◆ Stored records
_ _ _ _ _

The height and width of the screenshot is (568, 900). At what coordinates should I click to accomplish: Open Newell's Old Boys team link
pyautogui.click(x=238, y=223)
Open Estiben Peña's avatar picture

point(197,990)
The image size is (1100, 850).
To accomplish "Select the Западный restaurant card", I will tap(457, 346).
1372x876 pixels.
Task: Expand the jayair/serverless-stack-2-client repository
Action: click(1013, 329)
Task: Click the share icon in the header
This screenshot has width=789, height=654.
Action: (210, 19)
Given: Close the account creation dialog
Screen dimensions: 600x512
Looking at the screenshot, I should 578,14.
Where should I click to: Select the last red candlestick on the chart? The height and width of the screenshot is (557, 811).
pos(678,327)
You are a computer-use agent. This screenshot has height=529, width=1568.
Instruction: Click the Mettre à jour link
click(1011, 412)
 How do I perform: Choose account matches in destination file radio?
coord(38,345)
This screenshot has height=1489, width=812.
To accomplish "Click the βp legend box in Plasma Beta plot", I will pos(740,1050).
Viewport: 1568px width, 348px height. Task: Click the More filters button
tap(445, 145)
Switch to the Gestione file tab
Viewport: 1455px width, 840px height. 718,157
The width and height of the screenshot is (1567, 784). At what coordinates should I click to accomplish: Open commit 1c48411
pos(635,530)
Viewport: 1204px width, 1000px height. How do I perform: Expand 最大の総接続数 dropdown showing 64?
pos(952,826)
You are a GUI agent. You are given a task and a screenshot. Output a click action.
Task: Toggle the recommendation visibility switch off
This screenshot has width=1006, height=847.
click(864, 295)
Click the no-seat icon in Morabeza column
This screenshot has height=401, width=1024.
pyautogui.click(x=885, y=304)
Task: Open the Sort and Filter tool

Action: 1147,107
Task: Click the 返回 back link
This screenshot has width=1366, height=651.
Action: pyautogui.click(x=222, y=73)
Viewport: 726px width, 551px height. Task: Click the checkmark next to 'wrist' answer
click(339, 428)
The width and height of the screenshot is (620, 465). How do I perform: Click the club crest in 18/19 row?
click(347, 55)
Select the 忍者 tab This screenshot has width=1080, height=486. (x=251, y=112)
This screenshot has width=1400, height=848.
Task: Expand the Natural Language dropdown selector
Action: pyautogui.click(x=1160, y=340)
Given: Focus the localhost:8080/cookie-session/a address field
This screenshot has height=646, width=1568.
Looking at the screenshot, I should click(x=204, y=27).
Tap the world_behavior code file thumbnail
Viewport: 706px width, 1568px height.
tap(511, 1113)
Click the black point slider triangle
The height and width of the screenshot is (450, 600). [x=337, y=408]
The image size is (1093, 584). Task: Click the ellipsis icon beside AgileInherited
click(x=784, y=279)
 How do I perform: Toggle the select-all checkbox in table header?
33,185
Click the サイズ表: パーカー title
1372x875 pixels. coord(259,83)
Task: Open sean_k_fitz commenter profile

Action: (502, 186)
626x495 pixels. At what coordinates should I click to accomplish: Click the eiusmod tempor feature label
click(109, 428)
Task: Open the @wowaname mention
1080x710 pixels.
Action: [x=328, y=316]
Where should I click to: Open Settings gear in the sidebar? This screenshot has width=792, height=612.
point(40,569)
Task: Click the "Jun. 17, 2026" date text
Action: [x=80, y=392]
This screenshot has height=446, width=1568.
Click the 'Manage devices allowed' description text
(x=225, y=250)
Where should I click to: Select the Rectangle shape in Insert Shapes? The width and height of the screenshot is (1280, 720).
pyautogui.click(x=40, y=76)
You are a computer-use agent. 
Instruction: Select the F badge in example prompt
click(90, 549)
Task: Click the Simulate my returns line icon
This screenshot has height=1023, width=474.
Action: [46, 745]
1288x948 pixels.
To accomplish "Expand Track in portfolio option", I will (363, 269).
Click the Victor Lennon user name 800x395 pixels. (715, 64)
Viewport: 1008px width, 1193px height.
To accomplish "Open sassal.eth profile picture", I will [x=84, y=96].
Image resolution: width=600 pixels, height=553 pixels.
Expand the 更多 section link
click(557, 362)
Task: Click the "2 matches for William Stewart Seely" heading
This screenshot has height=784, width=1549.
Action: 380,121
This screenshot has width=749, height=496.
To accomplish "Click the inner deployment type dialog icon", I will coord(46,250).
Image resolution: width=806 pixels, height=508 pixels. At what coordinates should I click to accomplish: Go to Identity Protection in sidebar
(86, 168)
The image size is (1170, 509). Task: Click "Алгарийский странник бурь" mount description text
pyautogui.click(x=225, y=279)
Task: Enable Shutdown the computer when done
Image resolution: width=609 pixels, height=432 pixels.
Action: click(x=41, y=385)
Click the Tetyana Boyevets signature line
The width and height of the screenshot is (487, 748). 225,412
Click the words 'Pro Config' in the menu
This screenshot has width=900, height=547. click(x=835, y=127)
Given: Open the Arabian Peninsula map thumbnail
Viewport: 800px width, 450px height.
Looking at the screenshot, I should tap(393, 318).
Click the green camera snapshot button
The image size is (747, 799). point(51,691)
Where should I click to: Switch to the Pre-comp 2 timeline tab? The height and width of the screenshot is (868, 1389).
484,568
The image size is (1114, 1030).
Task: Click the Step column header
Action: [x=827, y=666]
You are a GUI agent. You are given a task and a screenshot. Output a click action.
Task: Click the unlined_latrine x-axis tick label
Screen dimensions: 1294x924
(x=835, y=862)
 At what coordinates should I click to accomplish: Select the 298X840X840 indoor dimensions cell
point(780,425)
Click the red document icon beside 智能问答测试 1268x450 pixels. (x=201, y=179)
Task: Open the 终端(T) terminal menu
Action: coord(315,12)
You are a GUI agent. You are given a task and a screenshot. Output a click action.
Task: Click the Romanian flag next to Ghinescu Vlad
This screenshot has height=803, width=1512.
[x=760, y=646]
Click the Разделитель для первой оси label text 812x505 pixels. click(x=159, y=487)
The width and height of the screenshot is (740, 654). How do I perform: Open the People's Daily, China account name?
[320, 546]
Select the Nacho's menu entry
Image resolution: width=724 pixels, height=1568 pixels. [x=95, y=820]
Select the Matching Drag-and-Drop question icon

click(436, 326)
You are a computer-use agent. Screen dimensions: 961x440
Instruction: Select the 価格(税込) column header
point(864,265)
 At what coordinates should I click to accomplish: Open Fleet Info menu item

_ _ _ _ _

◆ EXERCISE INSTRUCTIONS
Look above for the line holding "Viewport: 1008px width, 1193px height." and the line holding "Given: Open the", then output exactly those two lines and every line between them, nothing more.

◆ RESPONSE
Viewport: 1008px width, 1193px height.
To accomplish "Open sassal.eth profile picture", I will [x=84, y=96].
Image resolution: width=600 pixels, height=553 pixels.
Expand the 更多 section link
click(557, 362)
Task: Click the "2 matches for William Stewart Seely" heading
This screenshot has height=784, width=1549.
Action: 380,121
This screenshot has width=749, height=496.
To accomplish "Click the inner deployment type dialog icon", I will coord(46,250).
Image resolution: width=806 pixels, height=508 pixels. At what coordinates should I click to accomplish: Go to Identity Protection in sidebar
(86, 168)
The image size is (1170, 509). Task: Click "Алгарийский странник бурь" mount description text
pyautogui.click(x=225, y=279)
Task: Enable Shutdown the computer when done
Image resolution: width=609 pixels, height=432 pixels.
Action: click(x=41, y=385)
Click the Tetyana Boyevets signature line
The width and height of the screenshot is (487, 748). 225,412
Click the words 'Pro Config' in the menu
This screenshot has width=900, height=547. click(x=835, y=127)
Given: Open the Arabian Peninsula map thumbnail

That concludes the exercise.